Projects do not have infinite time. Fault-finding will have diminishing returns. Where is the break-even point?
At some point, it is cost-prohibitive to continue fixing small bugs.
From the graph you can see that at the break-even point there may still be an unacceptably high number of bugs lurking in the system. It’s likely there will need to be a warranty period on your programming to ensure no “breaking” bugs are discovered once the system is in full use. But at some point, the cost to find and fix more bugs becomes too much.
Conclusion
Here is my laundry list of how to write “correct” programs:
- Modules (or libraries) abstract away details, so we can focus on the bigger picture.

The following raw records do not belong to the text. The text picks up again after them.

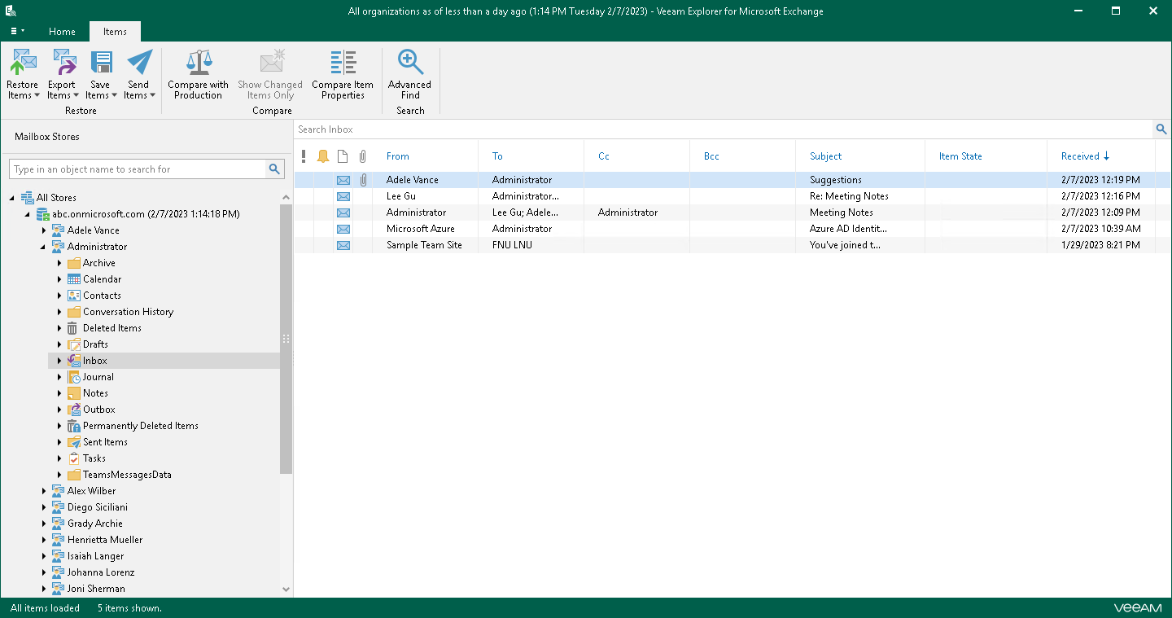Click the mailbox tree vertical scrollbar
The height and width of the screenshot is (618, 1172).
(286, 338)

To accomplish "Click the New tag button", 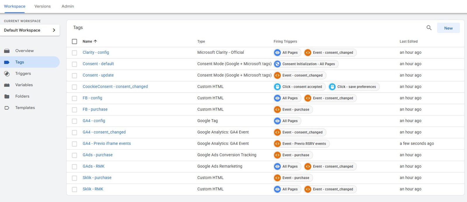I will click(448, 28).
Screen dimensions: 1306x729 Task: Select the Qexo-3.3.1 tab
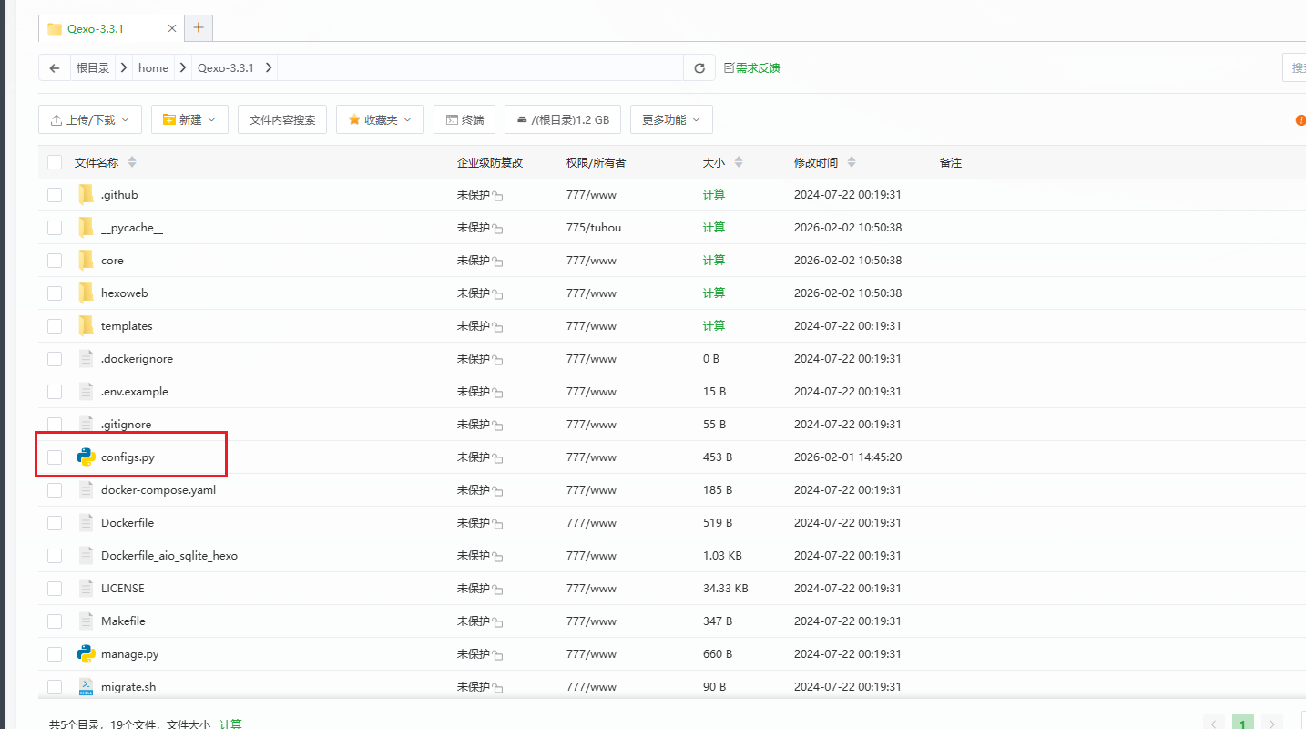coord(96,28)
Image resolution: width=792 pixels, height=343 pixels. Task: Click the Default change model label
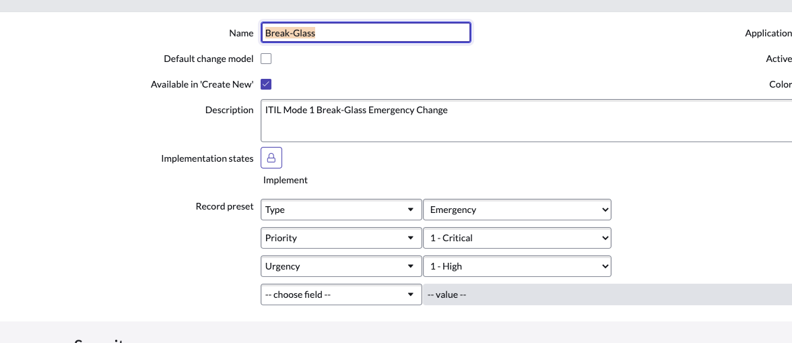[209, 59]
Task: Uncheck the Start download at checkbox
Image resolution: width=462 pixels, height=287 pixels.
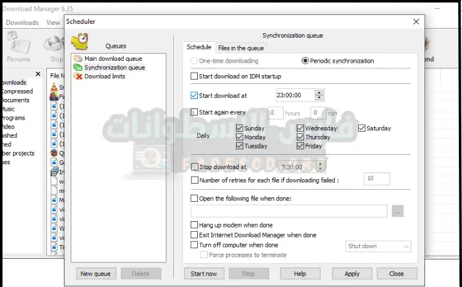Action: (x=194, y=95)
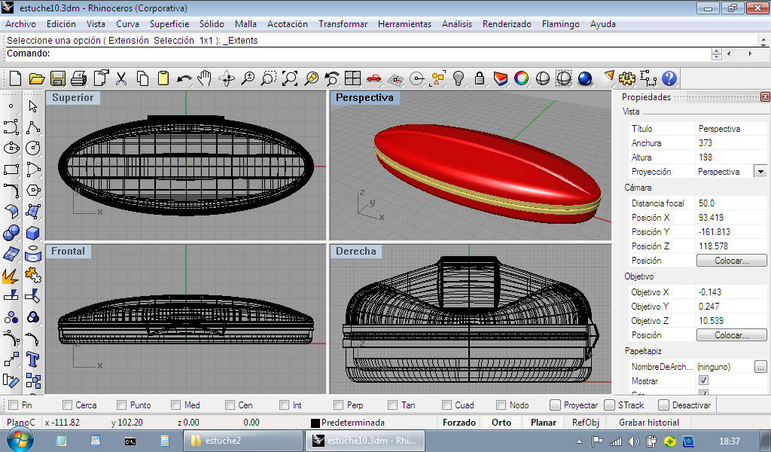Screen dimensions: 771x452
Task: Check the Proyectar osnap option
Action: point(556,405)
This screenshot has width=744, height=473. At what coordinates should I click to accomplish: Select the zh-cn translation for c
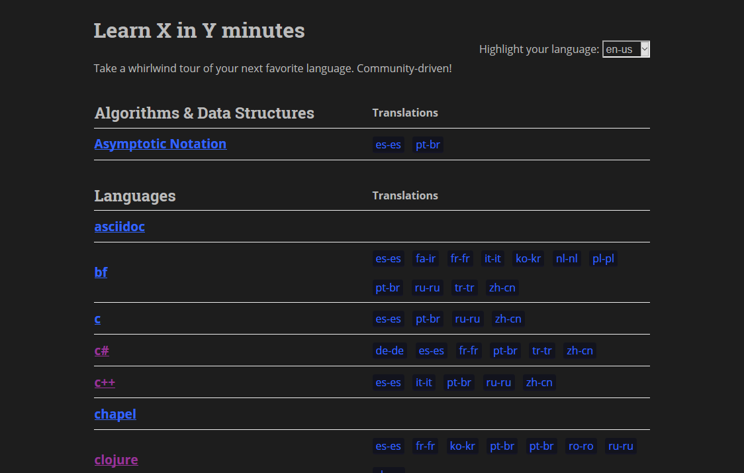click(x=508, y=319)
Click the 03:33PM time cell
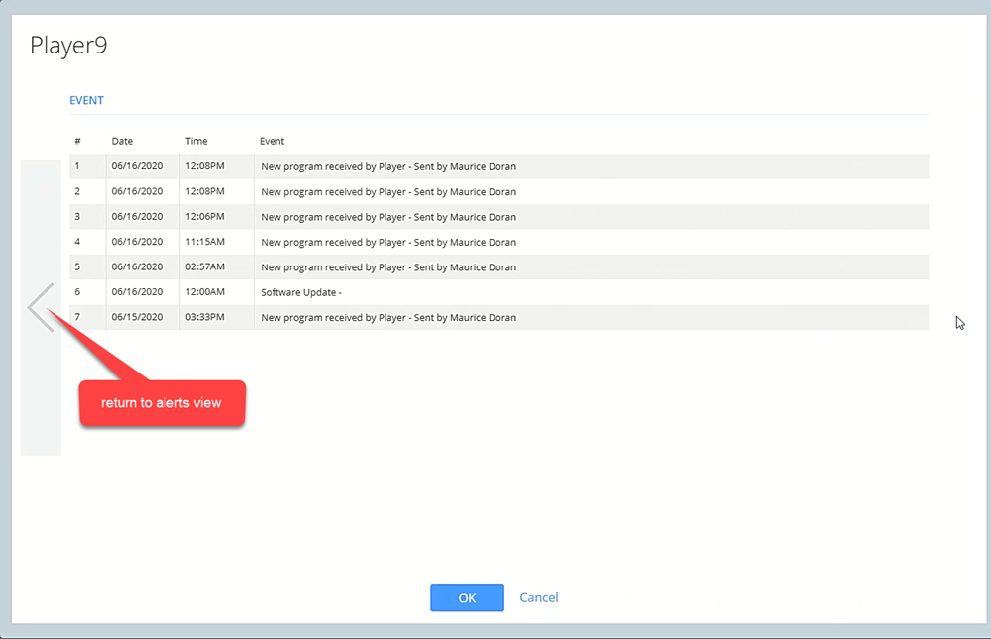This screenshot has width=991, height=639. point(205,318)
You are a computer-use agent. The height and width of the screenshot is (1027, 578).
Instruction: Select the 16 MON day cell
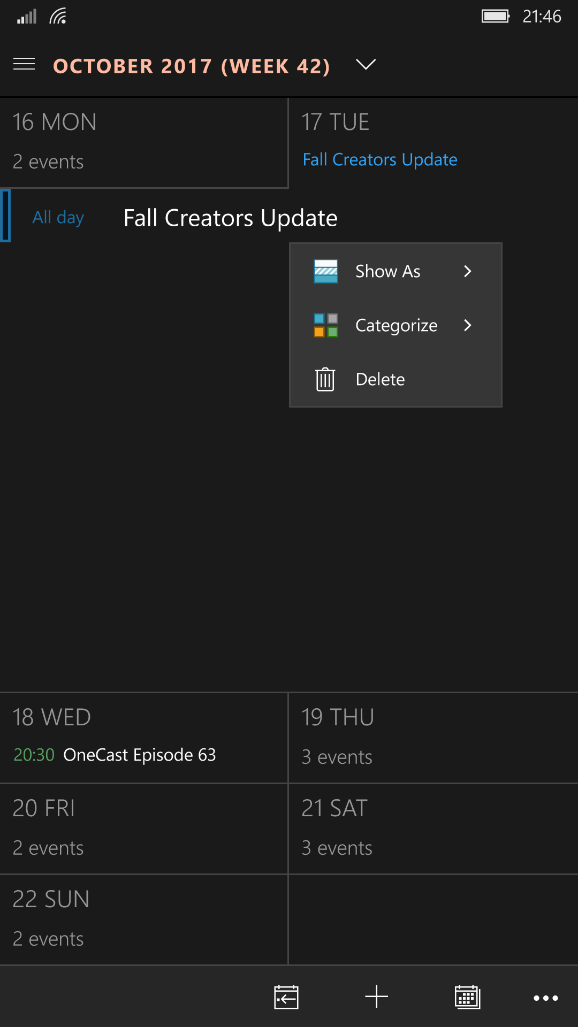pos(144,143)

Gluing modules together produces programs.
- Modules MUST be bug-free or we can’t hope to write programs that are bug-free.
- Small driver programs should be maintained that exercise the module’s interface and logic.
- Integration testing into a larger program needs to happen once a module is deemed bug-free. This may require testing several iterations of the module using the driver program.
- Testing with real equipment is a MUST because the operation may differ from how logical testing was performed.
- Version control EVERYTHING. Fixes in one program could break otehrs, so we’ll need to track which version of a module was used where.
- Write documentation to discover if any areas of testing were missed.
- Understand that time is a limited resource; we aim for a bug-free program, but mind the break-even point.
- Make sure you give each projecst sufficient time to complete.
There, that’s my recipe for writing bug-free programs. It’s a lot of hard work and requires consistency to produce the best results. It’s something to aim for in 2022.